All definitions of smoking (including daily smoking) were included in our analysis of smoking prevalence in people presenting with their first episode of psychosis. 12 samples were obtained for the analysis, from 11 case-control studies.15, 21, 22, 23, 32, 34, 35, 36, 37, 38, 39 Compared with controls, the overall prevalence of smoking in people presenting with their first episode of psychosis was three times higher (odds ratio 3·22, 95% CI 1·63–6·33; p=0·001; figure 3). Between-sample heterogeneity was significant, with an I2 of 82·1%. Findings of Begg's test (p=0·007) and Egger's test (p=0·018) suggested that publication bias might have been present. In the analysis of daily smoking status, four samples were identified, from three studies,15, 21, 32 with an overall odds ratio of 1·01 (95% CI 0·58–1·76; p=0·976; figure 3). Between-sample heterogeneity was significant, with an I2 of 53·3%.
Figure 3
Odds ratio of smoking daily and non-daily, in people with first-episode psychosis versus controls
Black diamonds represent odds ratios; grey squares represent weights; horizontal lines represent 95% CIs; white diamonds represent subtotal or overall odds ratios (dotted line) and 95% CIs. *From random-effects analysis.

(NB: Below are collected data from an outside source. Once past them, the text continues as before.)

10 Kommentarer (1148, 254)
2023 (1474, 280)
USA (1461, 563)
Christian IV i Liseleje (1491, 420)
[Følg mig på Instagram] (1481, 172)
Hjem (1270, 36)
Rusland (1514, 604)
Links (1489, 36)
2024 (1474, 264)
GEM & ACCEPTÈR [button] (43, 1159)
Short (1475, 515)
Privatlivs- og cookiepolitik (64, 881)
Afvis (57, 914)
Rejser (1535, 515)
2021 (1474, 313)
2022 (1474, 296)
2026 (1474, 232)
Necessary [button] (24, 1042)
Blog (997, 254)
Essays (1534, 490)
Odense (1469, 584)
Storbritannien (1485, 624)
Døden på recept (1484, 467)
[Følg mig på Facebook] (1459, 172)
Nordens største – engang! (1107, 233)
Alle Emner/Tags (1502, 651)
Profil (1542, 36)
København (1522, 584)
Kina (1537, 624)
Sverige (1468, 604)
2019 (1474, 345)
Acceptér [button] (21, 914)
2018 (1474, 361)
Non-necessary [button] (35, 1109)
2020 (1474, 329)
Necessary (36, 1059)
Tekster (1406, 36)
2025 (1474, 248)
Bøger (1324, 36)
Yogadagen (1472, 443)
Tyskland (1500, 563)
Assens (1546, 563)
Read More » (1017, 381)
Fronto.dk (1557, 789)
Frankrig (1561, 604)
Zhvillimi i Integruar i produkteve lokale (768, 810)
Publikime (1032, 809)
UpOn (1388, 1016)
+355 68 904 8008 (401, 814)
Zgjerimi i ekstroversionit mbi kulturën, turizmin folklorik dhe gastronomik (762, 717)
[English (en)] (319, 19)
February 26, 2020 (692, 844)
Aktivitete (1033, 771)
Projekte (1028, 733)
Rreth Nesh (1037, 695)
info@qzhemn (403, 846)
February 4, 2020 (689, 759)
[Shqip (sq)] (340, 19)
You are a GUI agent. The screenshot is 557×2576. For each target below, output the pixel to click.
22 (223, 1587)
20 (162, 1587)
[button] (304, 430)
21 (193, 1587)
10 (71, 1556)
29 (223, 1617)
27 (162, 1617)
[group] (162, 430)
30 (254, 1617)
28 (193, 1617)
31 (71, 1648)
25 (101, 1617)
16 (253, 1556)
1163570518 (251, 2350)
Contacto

In our analysis of daily tobacco use and risk of psychotic disorder, five longitudinal prospective studies were identified of six samples from the general population (all samples measured risk of schizophrenia).18, 19, 20, 46, 66 Compared with non-smokers, the incidence of new psychotic disorders in daily smokers was higher (overall risk ratio 2·18, 95% CI 1·23–3·85; p=0·007; figure 4). Between-sample heterogeneity was significant, with an I2 of 97·7%. Some evidence was recorded that publication bias contributed to the findings, supported by Egger's test (p=0·002) and Begg's test (p=0·024). We also identified one study comprising a cohort of prodromal individuals, in which the risk ratio of developing new-onset psychotic illness in daily smokers versus non-smokers was 7·00 (95% CI 2·35–20·83).
Figure 4
Risk of psychosis in prospective studies in daily smokers versus non-smokers
Black diamonds represent relative risks; grey squares represent weights; horizontal lines represent 95% CIs; white diamond represents overall relative risk (dotted line) and 95% CI. *From random-effects analysis.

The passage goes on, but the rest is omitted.